Occorre tener presente, peraltro, che molti aspetti della cooperazione mutualistica e altruistica nell’uomo sono ancora poco chiari, e che gli approcci adottati nell’ultima parte del secolo scorso non tenevano in gran conto i dati provenienti dagli studi sull’evoluzione culturale: in altre parole, sulle modalità stesse con le quali le tradizioni, i riti, le credenze, le organizzazioni sociali e le istituzioni si siano formati nel tempo. Lo stesso autore, pur non appiattendosi su un calco meramente naturalistico, considera appena gli apporti forniti in questo senso (che, all’epoca in cui il volume è stato scritto, scarseggiavano). Adesso biologi e psicologi evoluzionisti tendono a utilizzare i dati provenienti dalle scienze sociali, perché solo in questo modo è possibile superare i limiti del “biologismo” riscontrabile anche nel volume.

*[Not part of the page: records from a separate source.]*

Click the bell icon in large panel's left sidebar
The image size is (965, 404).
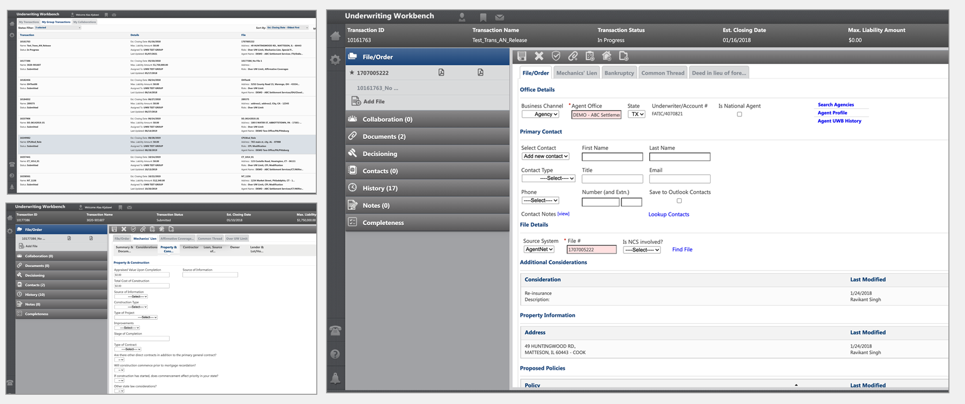335,378
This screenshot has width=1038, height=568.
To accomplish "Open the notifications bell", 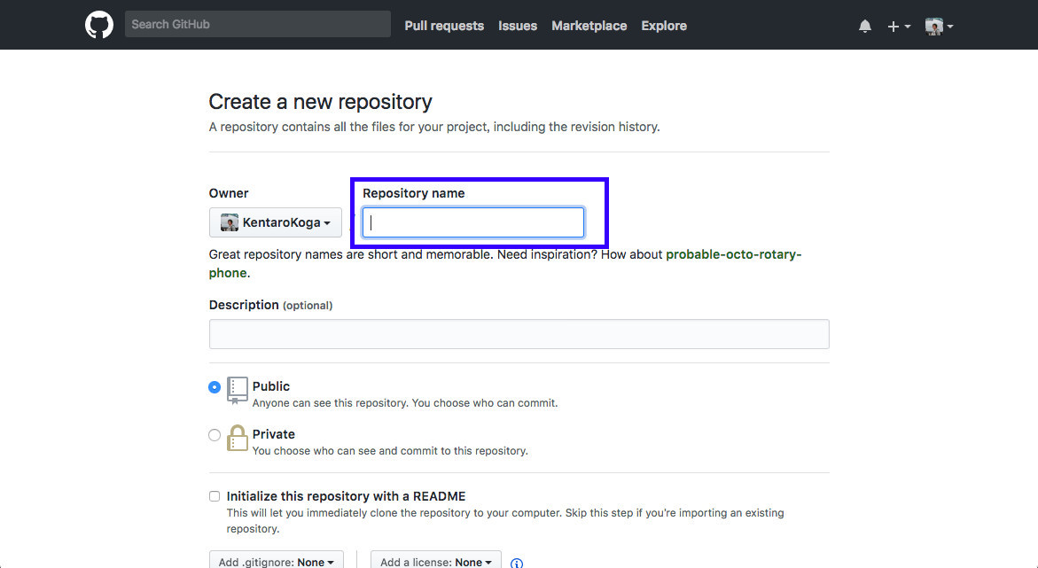I will 865,26.
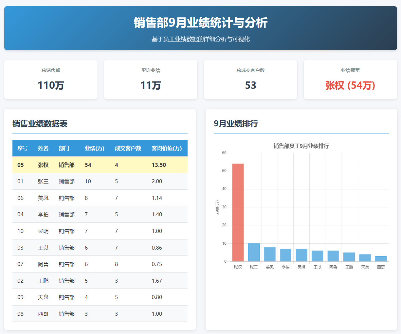Image resolution: width=401 pixels, height=334 pixels.
Task: Select the 四哥 bar in the chart
Action: click(381, 259)
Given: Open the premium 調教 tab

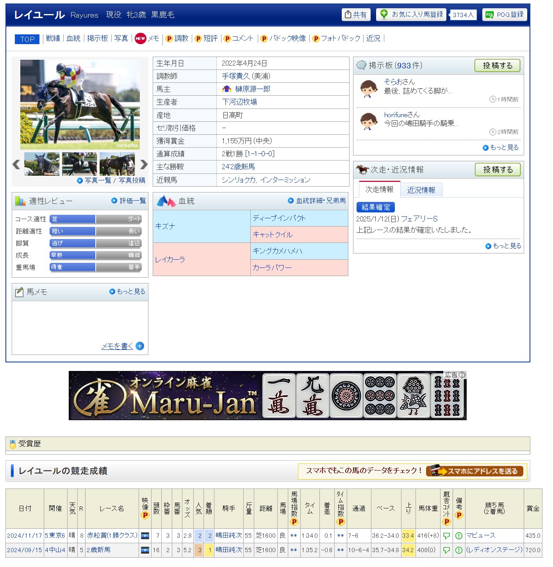Looking at the screenshot, I should pyautogui.click(x=177, y=38).
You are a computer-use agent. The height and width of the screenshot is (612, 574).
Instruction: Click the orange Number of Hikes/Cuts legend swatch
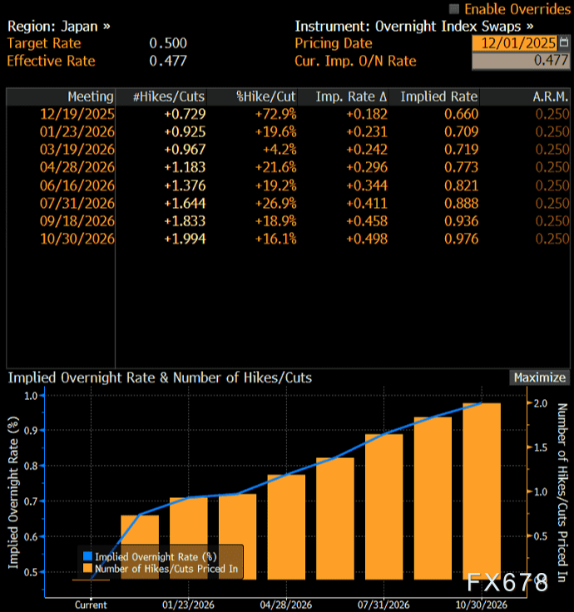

La teoria dei giochi è un altro interessante aspetto sul quale si sofferma Ridley. Gli scienziati sociali si sono sempre interessati a ciò che risulta, con modalità non intenzionali, dalle interazioni cooperative tra gli umani, ad esempio le lingue, il diritto e il mercato. Gli economisti, in particolare, hanno cercato d’individuare come le micro-interazioni individuali potessero poi far scaturire i macro-fenomeni sociali che portano ai fatti economici, partendo dal presupposto che lo studio dell’origine e dell’evoluzione di ciò che si è formato spontaneamente possa dar ragione dei fenomeni sociali di più ampio respiro. La teoria dei giochi ha avuto notevoli applicazioni, sia sotto l’aspetto classico (che, in parole povere, suggeriva che ogni giocatore è un egoista interessato alla ricompensa), sia sotto quello evolutivo. Per grandi linee, la declinazione evolutiva suggerisce che le mosse dei partecipanti ai giochi non siano scelte da agenti economici razionali, ma che invece esse siano congenite: forme di comportamento selezionate nel corso dello sviluppo del genere umano.

Partendo dai presupposti della biologia e della psicologia evoluzionistica, dell’etologia e sociobiologia, e dalle acquisizioni della teoria dei giochi, gli ultimi capitoli del volume hanno anche il pregio di fornire consigli di politica economica che, secondo l’autore, sarebbero “in linea” con le nostre tendenze evolutive. Si può essere o no d’accordo sulla visione “anarcoliberista” dell’autore (che propugna un’organizzazione statale ridotta ai minimi termini), ma è comunque apprezzabile lo sforzo di offrire una prospettiva che sia consona alle nostre tendenze evolutive.  Le origini della virtù in ogni caso, secondo l’ottima prefazione di Gustavo Cevolani e Roberto Festa (che ha il pregio di sintetizzare e aggiornare il pensiero dell’autore), rimane un classico della divulgazione scientifica e come tale va considerato e fruito.